‘Which is all very well,’ objected Dodo. ‘But what about the old satyr? Wouldn’t it also be a bit of a triumph for him? You know, Miles,’ she added gravely, ‘it would really be scandalous if you were to take advantage. . . .’
‘But I haven’t the slightest intention of taking any advantages. If only for my own sake. Besides, the child is too ingenuously absurd. The most hair-raising theoretical knowledge of life, out of books. You should hear her prattling away about inverts and perverts and birth control—but prattling from unplumbed depths of innocence and practical ignorance. Very queer. And touching too. Much more touching than the old-fashioned innocences of the young creatures who thought babies were brought by storks. Knowing all about love and lust, but in the same way as one knows all about quadratic equations. And her knowledge of the other aspects of life is really of the same kind. What she’s seen of the world she’s seen in her mother’s company. The worst guide imaginable, to judge from the child’s account. (Dead now, incidentally.)
The sort of woman who could never live on top gear, so to speak—only at one or two imaginative removes from the facts. So that, in her company, what was nominally real life became actually just literature—yet more literature. Bad, inadequate Balzac in flesh and blood instead of genuine, good Balzac out of a set of nice green volumes.
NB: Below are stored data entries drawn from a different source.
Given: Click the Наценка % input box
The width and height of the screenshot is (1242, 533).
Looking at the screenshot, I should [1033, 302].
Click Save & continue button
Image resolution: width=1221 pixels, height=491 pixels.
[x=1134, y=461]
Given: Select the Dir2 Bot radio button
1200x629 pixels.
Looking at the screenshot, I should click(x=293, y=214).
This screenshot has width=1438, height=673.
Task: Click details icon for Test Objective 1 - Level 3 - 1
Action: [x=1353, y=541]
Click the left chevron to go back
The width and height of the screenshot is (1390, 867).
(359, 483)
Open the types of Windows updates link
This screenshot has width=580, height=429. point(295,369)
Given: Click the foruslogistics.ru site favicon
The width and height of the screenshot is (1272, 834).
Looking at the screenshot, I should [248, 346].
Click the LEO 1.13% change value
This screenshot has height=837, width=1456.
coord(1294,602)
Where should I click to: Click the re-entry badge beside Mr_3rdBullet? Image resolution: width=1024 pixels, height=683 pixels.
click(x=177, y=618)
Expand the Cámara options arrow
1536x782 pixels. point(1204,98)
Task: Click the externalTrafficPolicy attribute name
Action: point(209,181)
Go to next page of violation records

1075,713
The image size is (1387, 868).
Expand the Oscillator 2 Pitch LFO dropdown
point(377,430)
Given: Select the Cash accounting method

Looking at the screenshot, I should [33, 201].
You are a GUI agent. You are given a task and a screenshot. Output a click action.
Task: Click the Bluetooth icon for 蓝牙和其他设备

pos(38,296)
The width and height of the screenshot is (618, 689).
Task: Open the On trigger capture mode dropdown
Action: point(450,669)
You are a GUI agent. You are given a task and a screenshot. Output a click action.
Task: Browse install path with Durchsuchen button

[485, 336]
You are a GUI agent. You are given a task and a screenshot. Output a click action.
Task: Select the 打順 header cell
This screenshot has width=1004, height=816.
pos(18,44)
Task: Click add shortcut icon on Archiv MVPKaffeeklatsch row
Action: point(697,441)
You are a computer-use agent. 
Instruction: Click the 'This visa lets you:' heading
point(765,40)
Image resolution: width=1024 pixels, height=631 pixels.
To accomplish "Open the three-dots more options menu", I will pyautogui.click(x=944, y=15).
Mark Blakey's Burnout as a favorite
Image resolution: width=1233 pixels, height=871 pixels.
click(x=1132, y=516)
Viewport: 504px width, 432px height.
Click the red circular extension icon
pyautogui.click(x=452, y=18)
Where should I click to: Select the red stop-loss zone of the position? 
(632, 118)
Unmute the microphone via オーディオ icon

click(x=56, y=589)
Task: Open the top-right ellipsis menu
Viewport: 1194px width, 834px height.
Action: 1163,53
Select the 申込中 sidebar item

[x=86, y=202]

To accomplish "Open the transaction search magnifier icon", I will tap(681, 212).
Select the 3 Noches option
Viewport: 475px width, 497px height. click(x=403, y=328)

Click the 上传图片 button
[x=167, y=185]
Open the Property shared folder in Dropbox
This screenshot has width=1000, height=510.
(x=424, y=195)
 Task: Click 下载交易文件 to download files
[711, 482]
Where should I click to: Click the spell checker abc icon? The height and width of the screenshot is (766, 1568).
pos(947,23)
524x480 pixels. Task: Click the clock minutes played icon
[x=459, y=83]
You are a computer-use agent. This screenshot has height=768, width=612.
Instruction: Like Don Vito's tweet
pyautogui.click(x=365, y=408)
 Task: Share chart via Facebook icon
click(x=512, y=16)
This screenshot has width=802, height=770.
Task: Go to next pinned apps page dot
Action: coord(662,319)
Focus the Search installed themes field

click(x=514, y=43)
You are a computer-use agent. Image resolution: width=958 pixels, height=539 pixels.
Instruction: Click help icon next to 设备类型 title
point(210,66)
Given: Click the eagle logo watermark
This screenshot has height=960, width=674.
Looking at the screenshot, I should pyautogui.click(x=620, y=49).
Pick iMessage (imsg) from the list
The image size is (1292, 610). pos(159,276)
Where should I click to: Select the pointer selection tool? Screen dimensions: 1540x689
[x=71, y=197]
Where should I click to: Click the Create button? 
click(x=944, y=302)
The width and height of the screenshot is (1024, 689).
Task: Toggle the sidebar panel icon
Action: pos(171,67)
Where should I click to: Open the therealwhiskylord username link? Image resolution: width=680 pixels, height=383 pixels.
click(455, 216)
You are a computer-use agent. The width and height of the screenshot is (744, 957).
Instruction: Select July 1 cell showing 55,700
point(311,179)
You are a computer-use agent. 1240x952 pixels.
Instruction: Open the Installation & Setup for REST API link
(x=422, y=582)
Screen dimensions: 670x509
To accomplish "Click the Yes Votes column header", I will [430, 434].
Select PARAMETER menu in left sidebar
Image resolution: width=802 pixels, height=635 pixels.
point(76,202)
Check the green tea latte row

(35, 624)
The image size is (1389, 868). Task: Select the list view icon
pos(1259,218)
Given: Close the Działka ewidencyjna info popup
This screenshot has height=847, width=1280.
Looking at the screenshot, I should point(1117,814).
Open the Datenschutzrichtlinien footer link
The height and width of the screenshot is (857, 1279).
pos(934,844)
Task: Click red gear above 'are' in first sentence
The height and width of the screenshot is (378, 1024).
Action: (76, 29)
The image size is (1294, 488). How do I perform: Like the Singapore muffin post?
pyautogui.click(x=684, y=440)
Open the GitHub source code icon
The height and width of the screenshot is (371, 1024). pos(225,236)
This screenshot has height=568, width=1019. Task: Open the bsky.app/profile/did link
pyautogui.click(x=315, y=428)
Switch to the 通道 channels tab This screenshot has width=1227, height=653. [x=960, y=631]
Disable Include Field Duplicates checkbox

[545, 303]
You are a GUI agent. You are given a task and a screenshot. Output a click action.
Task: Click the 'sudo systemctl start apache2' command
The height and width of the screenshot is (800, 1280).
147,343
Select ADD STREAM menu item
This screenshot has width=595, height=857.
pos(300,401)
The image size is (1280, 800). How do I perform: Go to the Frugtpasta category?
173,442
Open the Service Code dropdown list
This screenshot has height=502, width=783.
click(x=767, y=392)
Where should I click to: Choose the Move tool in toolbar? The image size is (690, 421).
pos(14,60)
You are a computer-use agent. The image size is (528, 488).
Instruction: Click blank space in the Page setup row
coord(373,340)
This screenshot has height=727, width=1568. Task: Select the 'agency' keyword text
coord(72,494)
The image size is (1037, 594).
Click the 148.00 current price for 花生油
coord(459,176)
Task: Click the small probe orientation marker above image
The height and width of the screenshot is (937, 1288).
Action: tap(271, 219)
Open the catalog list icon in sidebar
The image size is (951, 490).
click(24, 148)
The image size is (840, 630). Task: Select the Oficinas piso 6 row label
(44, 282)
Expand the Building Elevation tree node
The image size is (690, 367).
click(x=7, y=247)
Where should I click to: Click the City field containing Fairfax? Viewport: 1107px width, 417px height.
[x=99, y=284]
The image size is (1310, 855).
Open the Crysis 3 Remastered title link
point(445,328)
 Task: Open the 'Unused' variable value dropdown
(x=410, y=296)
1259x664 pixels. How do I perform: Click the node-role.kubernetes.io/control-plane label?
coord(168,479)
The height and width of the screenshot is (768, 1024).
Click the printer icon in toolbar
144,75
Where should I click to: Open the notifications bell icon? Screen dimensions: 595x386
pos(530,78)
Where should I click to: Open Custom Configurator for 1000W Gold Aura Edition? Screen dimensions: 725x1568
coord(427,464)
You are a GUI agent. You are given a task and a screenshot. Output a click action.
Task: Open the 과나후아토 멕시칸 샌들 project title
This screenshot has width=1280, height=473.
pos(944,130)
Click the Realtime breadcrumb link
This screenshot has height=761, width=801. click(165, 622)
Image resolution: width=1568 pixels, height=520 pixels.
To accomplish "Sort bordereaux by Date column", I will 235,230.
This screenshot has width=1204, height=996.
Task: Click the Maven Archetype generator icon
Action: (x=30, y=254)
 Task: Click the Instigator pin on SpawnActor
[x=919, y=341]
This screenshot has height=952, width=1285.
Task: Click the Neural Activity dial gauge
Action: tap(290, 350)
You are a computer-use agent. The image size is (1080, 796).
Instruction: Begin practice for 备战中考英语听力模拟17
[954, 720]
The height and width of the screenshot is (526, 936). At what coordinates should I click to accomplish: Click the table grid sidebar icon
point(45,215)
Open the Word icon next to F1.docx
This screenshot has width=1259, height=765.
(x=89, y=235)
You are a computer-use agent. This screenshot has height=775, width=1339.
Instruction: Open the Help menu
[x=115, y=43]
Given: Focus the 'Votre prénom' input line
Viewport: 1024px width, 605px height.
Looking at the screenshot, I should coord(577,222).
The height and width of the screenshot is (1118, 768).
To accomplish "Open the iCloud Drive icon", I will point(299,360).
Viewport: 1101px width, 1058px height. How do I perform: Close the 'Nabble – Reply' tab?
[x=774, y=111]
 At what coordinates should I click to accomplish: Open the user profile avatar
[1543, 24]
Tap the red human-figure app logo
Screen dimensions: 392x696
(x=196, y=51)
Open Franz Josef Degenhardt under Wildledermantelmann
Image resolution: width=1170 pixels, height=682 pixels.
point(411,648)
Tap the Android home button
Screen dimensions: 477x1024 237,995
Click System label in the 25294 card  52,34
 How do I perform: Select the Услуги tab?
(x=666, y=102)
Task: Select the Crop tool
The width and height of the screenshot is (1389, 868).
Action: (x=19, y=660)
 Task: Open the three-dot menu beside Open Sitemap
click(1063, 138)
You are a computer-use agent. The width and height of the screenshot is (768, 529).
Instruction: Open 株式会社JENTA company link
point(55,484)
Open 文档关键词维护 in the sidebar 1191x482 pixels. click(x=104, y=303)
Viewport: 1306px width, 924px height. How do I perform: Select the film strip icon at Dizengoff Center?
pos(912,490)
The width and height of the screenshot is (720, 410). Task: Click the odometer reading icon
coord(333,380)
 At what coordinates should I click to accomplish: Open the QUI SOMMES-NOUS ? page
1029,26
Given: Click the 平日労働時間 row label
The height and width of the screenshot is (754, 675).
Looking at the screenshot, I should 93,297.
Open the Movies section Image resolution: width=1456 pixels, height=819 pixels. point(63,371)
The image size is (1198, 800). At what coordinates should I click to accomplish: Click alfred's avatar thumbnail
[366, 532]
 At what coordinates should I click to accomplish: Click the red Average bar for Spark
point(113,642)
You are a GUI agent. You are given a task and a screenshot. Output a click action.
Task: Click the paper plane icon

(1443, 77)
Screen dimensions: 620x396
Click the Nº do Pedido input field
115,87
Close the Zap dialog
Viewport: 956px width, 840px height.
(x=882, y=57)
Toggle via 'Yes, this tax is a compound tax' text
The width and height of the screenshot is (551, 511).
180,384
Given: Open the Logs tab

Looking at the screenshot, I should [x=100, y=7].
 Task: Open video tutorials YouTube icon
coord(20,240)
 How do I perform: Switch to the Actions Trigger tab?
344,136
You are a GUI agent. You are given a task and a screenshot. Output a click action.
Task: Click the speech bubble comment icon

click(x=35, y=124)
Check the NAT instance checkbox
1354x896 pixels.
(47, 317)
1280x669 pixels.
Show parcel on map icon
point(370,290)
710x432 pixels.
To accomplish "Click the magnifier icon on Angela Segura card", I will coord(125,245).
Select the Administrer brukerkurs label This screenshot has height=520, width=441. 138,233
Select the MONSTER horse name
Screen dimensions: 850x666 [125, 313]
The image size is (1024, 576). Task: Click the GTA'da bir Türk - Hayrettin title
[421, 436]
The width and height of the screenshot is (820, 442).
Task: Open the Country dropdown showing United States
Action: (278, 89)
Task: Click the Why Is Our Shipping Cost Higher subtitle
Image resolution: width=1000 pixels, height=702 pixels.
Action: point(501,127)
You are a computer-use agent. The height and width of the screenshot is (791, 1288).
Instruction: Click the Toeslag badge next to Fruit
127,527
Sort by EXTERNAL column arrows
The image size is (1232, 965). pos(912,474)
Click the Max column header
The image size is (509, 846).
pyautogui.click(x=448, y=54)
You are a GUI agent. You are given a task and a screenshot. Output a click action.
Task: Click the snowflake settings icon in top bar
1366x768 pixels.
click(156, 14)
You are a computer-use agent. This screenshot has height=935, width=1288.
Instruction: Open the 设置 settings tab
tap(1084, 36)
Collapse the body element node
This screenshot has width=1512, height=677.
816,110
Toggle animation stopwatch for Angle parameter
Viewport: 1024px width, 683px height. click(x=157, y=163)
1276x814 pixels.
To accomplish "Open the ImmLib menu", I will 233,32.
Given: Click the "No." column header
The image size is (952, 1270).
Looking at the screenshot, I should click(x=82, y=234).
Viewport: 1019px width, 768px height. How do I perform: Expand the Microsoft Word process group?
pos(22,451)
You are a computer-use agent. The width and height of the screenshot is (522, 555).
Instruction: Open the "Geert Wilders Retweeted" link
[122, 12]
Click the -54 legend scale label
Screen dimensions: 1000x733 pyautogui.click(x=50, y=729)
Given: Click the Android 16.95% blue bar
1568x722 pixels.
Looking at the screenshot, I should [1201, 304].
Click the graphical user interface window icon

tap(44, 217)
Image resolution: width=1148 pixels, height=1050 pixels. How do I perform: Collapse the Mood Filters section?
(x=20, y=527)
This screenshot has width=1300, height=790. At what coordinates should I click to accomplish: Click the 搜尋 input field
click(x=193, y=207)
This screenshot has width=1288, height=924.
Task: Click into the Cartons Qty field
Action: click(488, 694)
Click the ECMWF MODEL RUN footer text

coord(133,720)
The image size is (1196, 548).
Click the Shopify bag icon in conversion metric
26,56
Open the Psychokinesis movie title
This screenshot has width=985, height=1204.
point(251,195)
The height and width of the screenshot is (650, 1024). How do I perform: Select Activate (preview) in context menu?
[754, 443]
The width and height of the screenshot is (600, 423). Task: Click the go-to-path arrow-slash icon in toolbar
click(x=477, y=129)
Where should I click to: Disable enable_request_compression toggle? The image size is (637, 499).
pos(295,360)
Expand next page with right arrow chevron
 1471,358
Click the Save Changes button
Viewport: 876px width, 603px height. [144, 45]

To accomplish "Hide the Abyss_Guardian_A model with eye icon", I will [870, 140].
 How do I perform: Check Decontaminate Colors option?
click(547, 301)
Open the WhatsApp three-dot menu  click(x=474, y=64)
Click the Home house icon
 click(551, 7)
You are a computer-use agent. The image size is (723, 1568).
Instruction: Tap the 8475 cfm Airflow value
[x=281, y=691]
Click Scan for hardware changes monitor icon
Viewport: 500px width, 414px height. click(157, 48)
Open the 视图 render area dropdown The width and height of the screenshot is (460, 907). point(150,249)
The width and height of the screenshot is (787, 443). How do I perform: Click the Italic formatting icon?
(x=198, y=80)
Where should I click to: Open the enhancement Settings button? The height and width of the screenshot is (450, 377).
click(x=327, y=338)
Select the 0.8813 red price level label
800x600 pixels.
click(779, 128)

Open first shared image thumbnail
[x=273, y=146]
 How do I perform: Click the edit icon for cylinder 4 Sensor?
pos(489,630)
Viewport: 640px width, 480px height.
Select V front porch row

The child realizes it herself. Obscurely, of course; but distressfully. It’s one of the reasons why she’s applied to me: she hopes I can explain what’s wrong. And correct it in practice. Which I won’t do in any drastic manner, I promise you. Only mildly, by precept—that is, if I’m not too bored to do it at all.’
‘What’s the child’s name?’ Dodo asked.
‘Pamela Tarn.’
‘Tarn? But was her mother by any chance Clare Tarn?’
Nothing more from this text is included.